Recently, a police vehicle and a fire engine were involved in a head-on collision in Washington D.C. The Washington Post reports there were two injured in the crash. An investigation is underway into how the accident happened.
Like most head-on collisions, this serious type of car accident may turn out to be a wrong-way accident in which one of the drivers was traveling in the opposite direction from the way he was supposed to be traveling in a particular area or lane. Wrong-way accidents frequently result in head-on crashes since a driver who is opposing traffic is likely to strike other vehicles head-on. Wrong-way accidents are significantly more likely to cause fatalities than other crash types, so understanding causes of wrong-way accidents is essential to improving the safety of the roads.

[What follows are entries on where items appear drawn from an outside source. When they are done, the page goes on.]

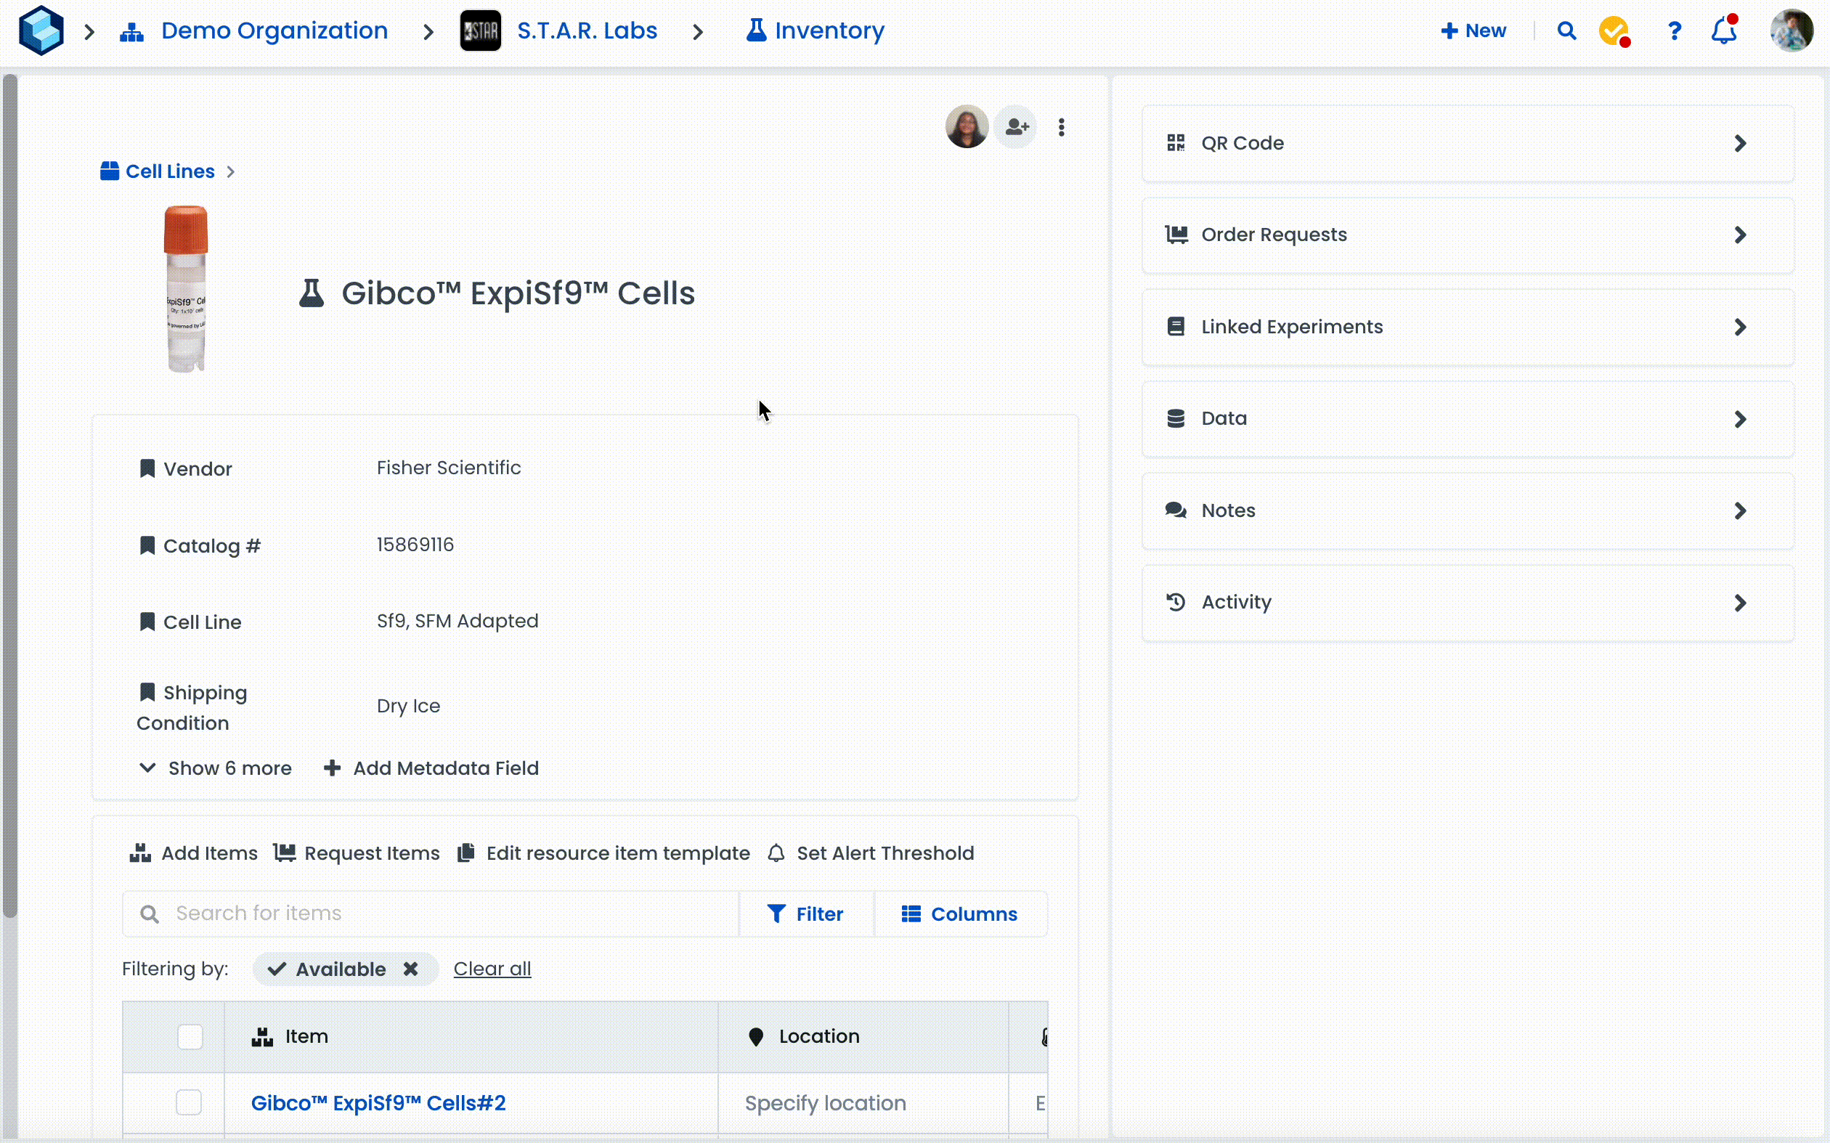The width and height of the screenshot is (1830, 1143).
Task: Click the add collaborator person icon
Action: [1017, 127]

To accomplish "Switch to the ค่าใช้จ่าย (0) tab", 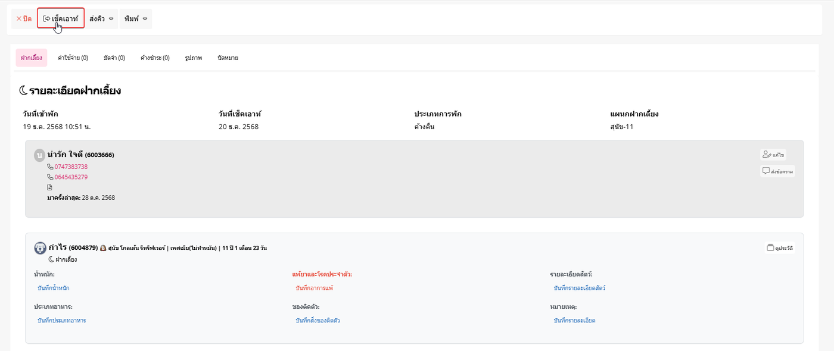I will click(x=73, y=58).
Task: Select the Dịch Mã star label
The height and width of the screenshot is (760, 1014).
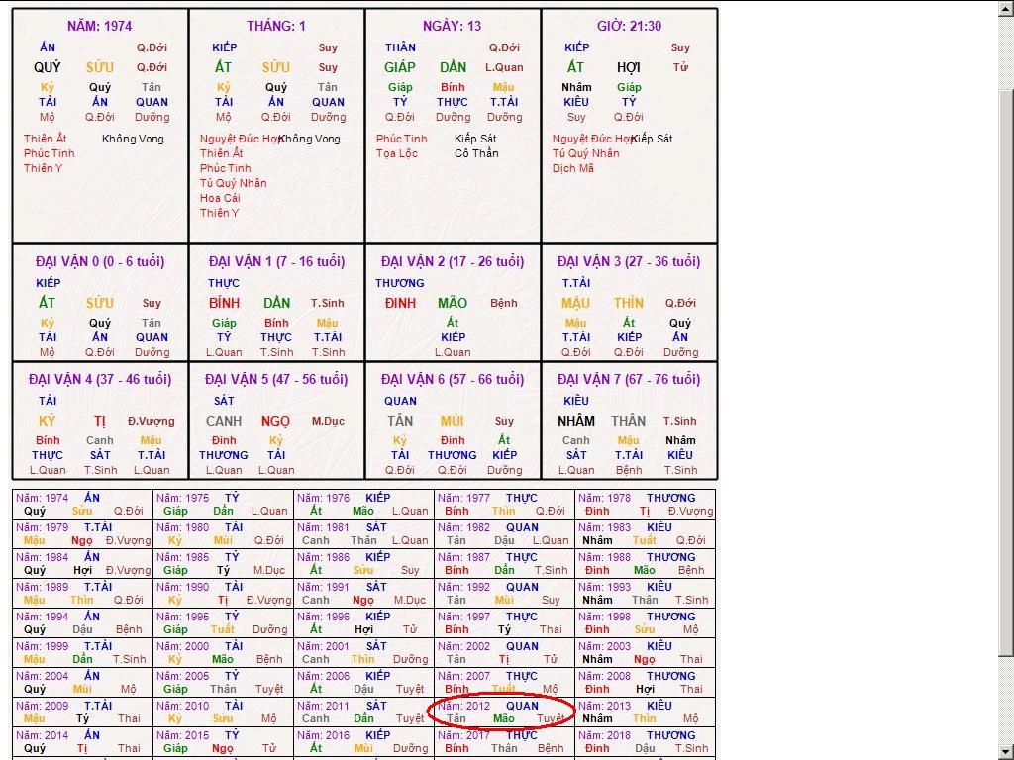Action: point(573,168)
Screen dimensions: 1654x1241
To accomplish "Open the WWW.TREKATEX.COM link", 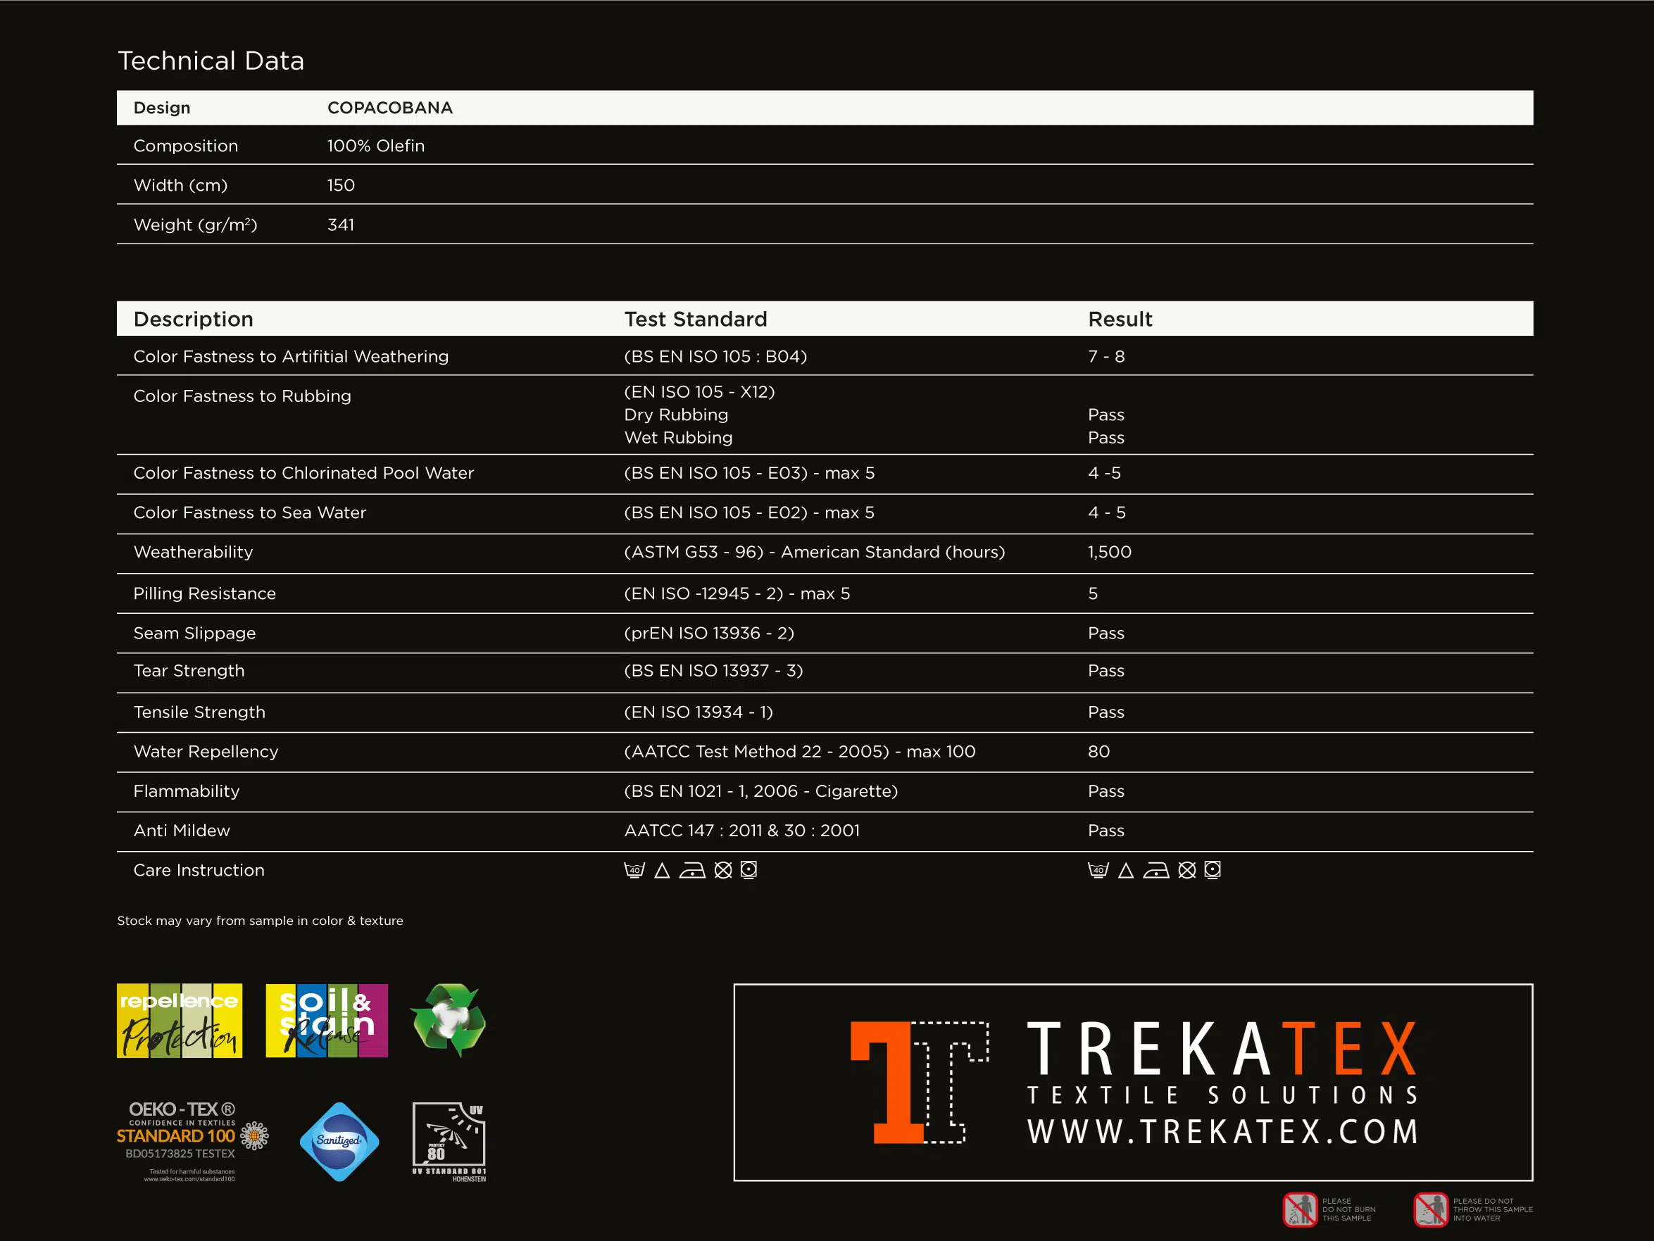I will coord(1223,1131).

Causes of Wrong-Way Accidents in Washington D.C.
National Highway Traffic Safety Administration reports head-on accidents are more likely to occur in rural areas than in urban areas such as D.C. In rural areas, head-on accidents account for 13 percent of collisions compared with just seven percent of accidents in urban areas. In rural locations, head-on crashes routinely occur on two lane roads when one driver tries to pass another by going into the opposing lane. In urban locations like D.C., however, head-on crashes often occur on highways when motorists confuse entrance and exit ramps or, sometimes, on one-way city streets which drivers enter going in the wrong direction.
There are many causes of wrong-way accidents which lead to head-on collisions. In some cases, simple confusion is the culprit. U.S. Department of Transportation Federal Highway Administration indicates many wrong-way crashes happen when on-ramps and off-ramps are arranged in a cloverleaf pattern. Exit and entrance ramps are adjacent and parallel with this type of road design, which forces left-turning motorists to drive past the wrong lane before they get into the lane they need to be in. Drivers may simply choose the wrong lane, especially if road signs warning them not to enter are too high up or are otherwise not clearly visible.
Seniors may be especially vulnerable to causing head-on accidents by traveling in the wrong direction. While the majority of wrong-way crashes involve drivers age 20 to 50 who are traveling in the wrong direction, there are significant increases in wrong-way driving behavior after age 70 and after age 80. Drivers age 80 and older are 30 times as likely to go the wrong way and cause a crash as compared with drivers age 70 to 79. Even drivers within their 70's are 2.5 times as likely to go the wrong way and cause crashes as motorists in their 60's. Alcohol is rarely a factor in these accidents.
Among young drivers, however, alcohol is almost always a factor in wrong-way crashes. The National Transportation Safety Board indicates 65 percent of drivers age 20 to 39 who were in wrong-way crashes had alcohol in their system when the incidents occurred. Drivers need to ensure they are staying sober so they do not travel in the wrong direction and hit other vehicles head-on.